▶ _CONSEGNE DELL'ESERCIZIO_
[A] Indica da quale località parte l'escursione descritta nel brano sul monte Pelau.
[B] Sostituisci "Sabato" con "Domenica" e riscrivi il brano sul monte Pelau da "Sabato, 16 ottobre" fino a "e Cepola (1)." compreso.
[C] Prosegui il brano sull'escursione al monte Pelau partendo dall'ultima frase riportata.

Sabato, 16 ottobre 2021, si parte da Borutta e ci si dirige verso il monte Pelau, dove è possibile seguire un percorso che ci conduce in località Cherchiza che ospita i resti di un santuario nuragico, e poi in località S. Antonio, in visita all’antico insediamento difensivo di Capula e Cepola (1).
 
La dott.ssa Anna Sanna (2), suggerisce di affrontare, la parte finale della mulattiera che porta in cima all’altopiano, con lo stesso spirito che doveva spingere i pellegrini nuragici (ma anche di epoche successive) nel raggiungere il santuario, luogo sacro per eccellenza, posto in un luogo alto, quindi più vicino agli dei. La fatica del devoto veniva compensata dall’avanzare lento ma costante verso la meta e dall’apparire, in modo gradualmente più evidente, dei primi edifici di culto che, come vedremo nella descrizione, erano di forte impatto visivo. Purtroppo in questa visita non si potrà vivere questa esperienza in quanto si arriverà direttamente dalla zona piana.

▶ _DATI FORNITI_
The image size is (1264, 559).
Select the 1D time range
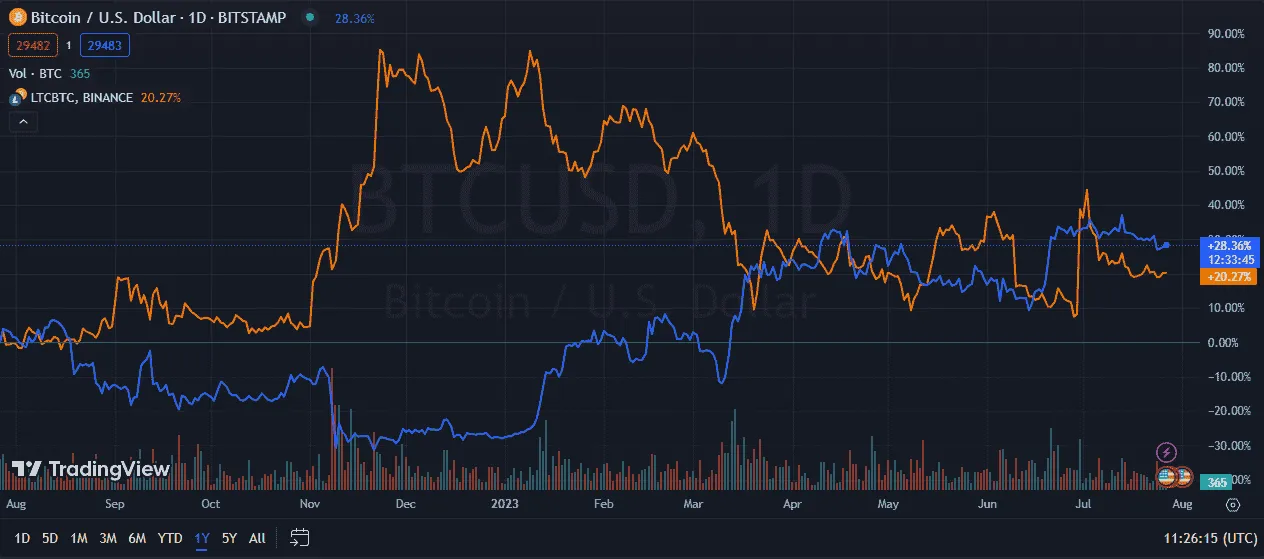coord(22,538)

▶ _SOLUZIONI PER CONSEGNA_
[A] Da Borutta.

[B]
Domenica, 16 ottobre 2021, si parte da Borutta e ci si dirige verso il monte Pelau, dove è possibile seguire un percorso che ci conduce in località Cherchiza che ospita i resti di un santuario nuragico, e poi in località S. Antonio, in visita all’antico insediamento difensivo di Capula e Cepola (1).

[C]
 
La parte dell’altopiano di Pelau che andiamo a visitare è costituita dall’estremità nord, dove il pianoro si restringe sino a diventare un istmo che si collega con la parte sovrastante Siligo, di forma tondeggiante, tanto che vista dal basso sembra un cono isolato. La visita inizia dal punto in cui la stradina arriva da Siligo.

 


Santuario nuragico di Cherchiza.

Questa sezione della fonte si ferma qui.